Hard and soft, doing and feeling, task and relationship – there are many ways to talk about these aspects of work. We could examine how they are differentiated or characterized in theory, and how each contributes to productivity, morale, and a sustainable culture that attracts great talent. And few would not concede the importance of linking hard to soft.
Most in management understand that neglecting the soft can make a workplace unattractive, even toxic. Still, management has little appetite for in-depth conceptual analysis of what hard and soft are, and why they’re important. So, I found myself thinking of an eminently simple way to bridge hard and soft in practice that gives hard-headed pragmatists reasons to care, but also give them guidance on how to realize it.
Start by Characterizing the Task
Pragmatism is a belief that we can best evaluate the validity of an idea or the efficacy of a strategy by considering how well it enables us to achieve our desired outcome. So, what is the task, and even more important, what is the outcome goal? What is the course of action that will achieve this goal? Who are the individuals (by name or role) who must contribute and coordinate their actions to realize this end?
If you really want a robust vision of the “hard” side of the task at hand, you might also ask about the potential risks or barriers and how you will mitigate and address them. You might also assess the essential skills, resources, and technical practices that must be mastered to execute the task well. All of this begins to flush out the larger scheme of things that must be brought under managerial control.
Then Identify the Soft Variables
What is it that could impede collaboration, motivation, and performance from a social-emotional point of view?
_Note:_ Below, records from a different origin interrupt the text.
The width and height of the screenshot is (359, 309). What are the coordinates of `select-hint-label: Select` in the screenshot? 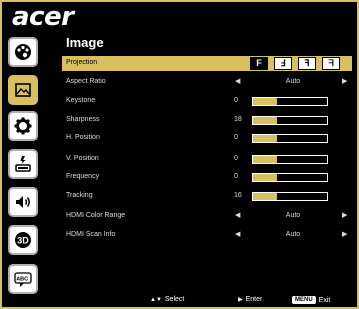 It's located at (174, 300).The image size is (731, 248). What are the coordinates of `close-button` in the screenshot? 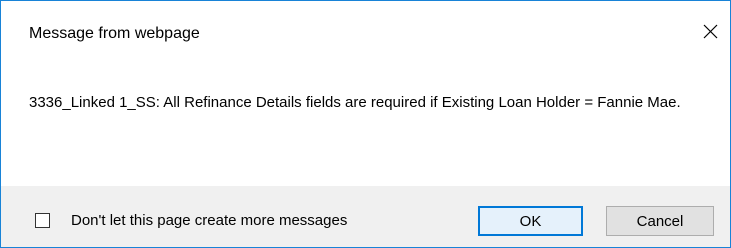 It's located at (710, 31).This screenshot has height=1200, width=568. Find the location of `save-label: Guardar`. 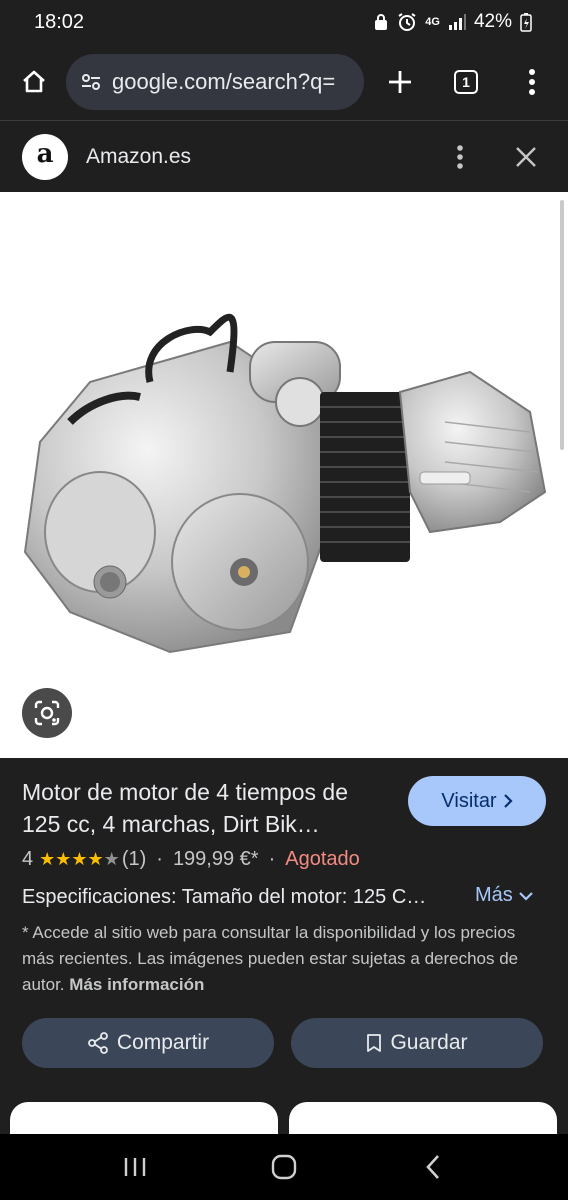

save-label: Guardar is located at coordinates (429, 1042).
For example, it’s important that we feel respected, heard, and understood if we’re to rely upon one another’s best efforts, right? How might these expectations be honored or offended in the work process, and how might conditions of stress, strain, and fatigue manifest and affect this behavior?
Just as we raised the question of bringing task-oriented variables of performance under managerial control, we must discuss how we’ll monitor these “soft” aspects of how we work together. We must find ways to attend to and notice how our interactions satisfy our mutual needs for feeling respected, heard, and understood. Especially as time pressures build and emotions intensify.
Creating Opportunities to Notice
Operational reviews and management reviews are commonplace. It’s how we monitor progress, quality, and identify needs for course corrections. We collect data and evaluate how we are doing against plans and budgets. It’s not simple. We’d rather be doing and “making things happen.” We might also struggle with being the messenger of bad news, or with admitting that we’re falling short. Truth is not always easy.
We need to focus with equal rigor on the soft variables of performance. If chronic patterns of tension, conflict, or strain are not being addressed, performance will suffer. If we're not sure of or confident of how to raise issues because they seem to imply difficult conversations, we must figure it out. If we’re tempted to respond defensively, territorially, or in other ways that divide, we must resolve it.
How Anticipation Pays Off
If we have “scoped” the task-oriented requirements for success as described above, we should have a "control panel" for evaluating progress and identifying on-track and off-track patterns of performance. We should also be able to specify needs for improvement. And if we’ve conceptualized the work as a team effort, we should be able to analyze flaws, faults, and needs for change systemically and avoid personalizing and blaming.
If we’ve attended to the soft variables (attitudes, feelings, behaviors) in a similarly systemic way, we should recognize that we all contribute to what is working or not working, feeling bad or feeling good. There should be a greater capacity for making conversations feel safe, open, and getting past any initial testiness. We should be able to examine our near-term production issues and longer-term capacity building aims.